In the excitement, Harald had scarcely noticed what manner of men they were fighting. Now it was obvious that they were coastwise Picts of Caledonia, men much like Wolf Waterhater. Harald turned to see that Wolf was still aboard the Nameless, cleaning the points of his mace and affecting not to notice what went on. Then Harald recalled that Wolf too was a Caledonian, and that these were his own people. He could understand why this terrible fighting man did not wish to board the enemy.*
Now all was still. Thorkell, his wet hair swept back, and a shirt flung across his shoulders, was standing to face a group of Caledonians, who clustered about an old man dressed in black robes, and wearing a round hat of catskin.
No one spoke for a while, each trying to break down the pride of the other.

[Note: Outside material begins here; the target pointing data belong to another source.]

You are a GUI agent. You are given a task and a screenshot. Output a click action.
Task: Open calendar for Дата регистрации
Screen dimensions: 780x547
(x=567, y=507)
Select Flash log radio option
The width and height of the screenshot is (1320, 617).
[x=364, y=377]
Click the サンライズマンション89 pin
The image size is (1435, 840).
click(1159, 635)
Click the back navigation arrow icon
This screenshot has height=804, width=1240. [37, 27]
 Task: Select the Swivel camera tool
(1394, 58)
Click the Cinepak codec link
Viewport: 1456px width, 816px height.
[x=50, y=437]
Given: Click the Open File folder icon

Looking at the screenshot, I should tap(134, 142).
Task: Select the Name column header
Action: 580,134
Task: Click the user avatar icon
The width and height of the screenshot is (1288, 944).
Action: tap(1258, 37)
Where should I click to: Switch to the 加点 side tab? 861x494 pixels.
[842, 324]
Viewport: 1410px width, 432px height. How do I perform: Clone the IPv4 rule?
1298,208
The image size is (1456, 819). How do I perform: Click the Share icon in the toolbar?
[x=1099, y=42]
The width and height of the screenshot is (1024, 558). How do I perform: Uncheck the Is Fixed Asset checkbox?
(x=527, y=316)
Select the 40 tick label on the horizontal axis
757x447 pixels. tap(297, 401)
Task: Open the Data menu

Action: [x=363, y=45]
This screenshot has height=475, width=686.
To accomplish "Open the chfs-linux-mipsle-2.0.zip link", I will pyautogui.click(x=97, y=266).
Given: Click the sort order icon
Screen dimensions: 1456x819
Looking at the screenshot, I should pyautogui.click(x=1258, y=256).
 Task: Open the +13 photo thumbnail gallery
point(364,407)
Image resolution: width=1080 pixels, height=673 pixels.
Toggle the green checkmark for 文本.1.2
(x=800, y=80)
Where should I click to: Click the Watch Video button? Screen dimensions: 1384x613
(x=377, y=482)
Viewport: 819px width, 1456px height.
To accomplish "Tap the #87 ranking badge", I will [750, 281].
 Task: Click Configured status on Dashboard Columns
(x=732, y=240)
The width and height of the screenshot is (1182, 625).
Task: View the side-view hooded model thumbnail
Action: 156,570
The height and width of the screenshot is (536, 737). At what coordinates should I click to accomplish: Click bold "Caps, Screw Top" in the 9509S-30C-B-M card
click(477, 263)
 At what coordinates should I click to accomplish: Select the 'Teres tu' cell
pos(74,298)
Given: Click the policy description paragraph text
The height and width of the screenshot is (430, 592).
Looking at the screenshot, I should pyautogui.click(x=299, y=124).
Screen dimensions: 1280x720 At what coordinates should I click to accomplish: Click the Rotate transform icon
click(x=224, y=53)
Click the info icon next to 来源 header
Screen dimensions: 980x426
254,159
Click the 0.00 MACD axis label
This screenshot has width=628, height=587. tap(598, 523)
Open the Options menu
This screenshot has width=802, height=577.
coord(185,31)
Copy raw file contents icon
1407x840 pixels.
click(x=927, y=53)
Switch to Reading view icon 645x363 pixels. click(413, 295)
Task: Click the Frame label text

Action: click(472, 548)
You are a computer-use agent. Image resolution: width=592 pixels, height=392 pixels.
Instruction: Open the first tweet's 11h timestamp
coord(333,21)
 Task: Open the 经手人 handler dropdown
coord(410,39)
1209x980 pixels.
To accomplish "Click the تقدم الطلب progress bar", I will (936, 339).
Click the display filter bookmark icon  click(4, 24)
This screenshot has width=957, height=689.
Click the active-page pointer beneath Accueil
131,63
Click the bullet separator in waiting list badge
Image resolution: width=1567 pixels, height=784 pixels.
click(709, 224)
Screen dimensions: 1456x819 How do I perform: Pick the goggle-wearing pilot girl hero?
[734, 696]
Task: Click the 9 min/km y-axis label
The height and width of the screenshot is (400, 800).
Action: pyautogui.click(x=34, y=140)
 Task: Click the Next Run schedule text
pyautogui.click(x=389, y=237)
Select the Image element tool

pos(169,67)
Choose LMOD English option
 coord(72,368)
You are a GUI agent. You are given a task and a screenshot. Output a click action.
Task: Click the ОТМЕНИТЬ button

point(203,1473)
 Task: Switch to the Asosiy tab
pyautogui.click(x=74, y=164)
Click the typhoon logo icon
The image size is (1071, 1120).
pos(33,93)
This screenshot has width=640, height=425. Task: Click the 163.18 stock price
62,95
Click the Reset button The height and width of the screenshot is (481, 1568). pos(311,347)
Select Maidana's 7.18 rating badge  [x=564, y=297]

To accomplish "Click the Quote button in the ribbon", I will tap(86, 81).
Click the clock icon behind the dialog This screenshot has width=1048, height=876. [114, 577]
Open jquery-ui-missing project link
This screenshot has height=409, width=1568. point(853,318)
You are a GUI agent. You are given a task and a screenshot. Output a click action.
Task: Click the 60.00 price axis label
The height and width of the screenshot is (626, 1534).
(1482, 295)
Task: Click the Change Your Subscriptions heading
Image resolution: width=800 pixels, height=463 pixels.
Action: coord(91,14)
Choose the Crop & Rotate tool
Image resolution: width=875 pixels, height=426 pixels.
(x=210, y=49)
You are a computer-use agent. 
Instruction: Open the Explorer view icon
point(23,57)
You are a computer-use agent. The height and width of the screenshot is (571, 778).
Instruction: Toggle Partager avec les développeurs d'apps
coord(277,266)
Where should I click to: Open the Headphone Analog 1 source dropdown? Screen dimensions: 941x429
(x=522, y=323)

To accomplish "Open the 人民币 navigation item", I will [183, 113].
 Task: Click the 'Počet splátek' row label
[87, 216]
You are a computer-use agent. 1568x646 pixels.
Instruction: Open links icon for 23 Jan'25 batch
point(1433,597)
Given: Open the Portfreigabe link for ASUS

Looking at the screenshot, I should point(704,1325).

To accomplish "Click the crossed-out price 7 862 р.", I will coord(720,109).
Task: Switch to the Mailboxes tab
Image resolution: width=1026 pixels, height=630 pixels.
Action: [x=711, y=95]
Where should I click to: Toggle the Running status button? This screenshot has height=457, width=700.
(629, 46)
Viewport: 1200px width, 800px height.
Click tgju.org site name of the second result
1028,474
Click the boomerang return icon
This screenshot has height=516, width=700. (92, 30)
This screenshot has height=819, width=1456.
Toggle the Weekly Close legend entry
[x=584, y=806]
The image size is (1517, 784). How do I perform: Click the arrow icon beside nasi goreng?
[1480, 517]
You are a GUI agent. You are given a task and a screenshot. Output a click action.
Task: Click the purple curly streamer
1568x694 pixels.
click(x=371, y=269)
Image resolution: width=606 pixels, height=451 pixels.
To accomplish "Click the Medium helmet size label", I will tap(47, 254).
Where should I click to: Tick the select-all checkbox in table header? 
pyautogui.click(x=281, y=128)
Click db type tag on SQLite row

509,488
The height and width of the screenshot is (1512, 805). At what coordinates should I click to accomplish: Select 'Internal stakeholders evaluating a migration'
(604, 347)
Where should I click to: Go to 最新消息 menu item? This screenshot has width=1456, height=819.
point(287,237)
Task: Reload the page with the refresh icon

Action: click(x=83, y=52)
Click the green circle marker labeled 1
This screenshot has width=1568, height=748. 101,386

Then, at last, t
he old man whispered to a blood-stained warrior who stood beside him, and the man, wiping the drops of sweat from his tired eyes, translated to Thorkell. ‘My master says that he intended no battle to you. He came to take what he thought was an abandoned ship. That is the law of the sea, in all Christendom.’
Thorkell said, ‘We are not Christians, my friend. We are Vikings. But say on. Perhaps you will tell us a story that will make us laugh.’
The man looked put out, but he turned again to his chief, the old man wearing the catskin cap, and listened to his instructions. Then he spoke again, ‘My master says that he has nothing to offer you for the ransom of the crew and the ship, but that he will pray for the success of your enterprise farther north.’
Thorkell said, ‘Thank your master for his prayers, and tell him that we pray to different gods. Tell him that we will be satisfied with his ship and with whatever cargo he carries.’
At this Ragnar smiled in his black beard, and Harald wondered what would come next. Then, to his great surprise, the old man in the catskin cap stepped slightly forward and said, without the aid of an interpreter, in good Norse, ‘Young man, you are a knowing one. I will not try to deceive you further. We are not of the new religion, as you will know. I am a druid.’
He waited, expecting that the Vikings might be impressed. But they were hard men who were not concerned with a man’s religion, but only with their own gain, with fighting, with their own gods, with the nature of sea and herring-shoal. Thorkell said at last. ‘We do not care what you call your gods. We fought you fairly for profit. Now we are entitled to your ship and to whatever she carries. We are also entitled to you – though Odin forbid that any of you scarecrows would interest us. If we were on our way back, well, we might take you with us as a midsummer sacrifice in the forests – but as slaves you would not be worth your carriage and victuals.’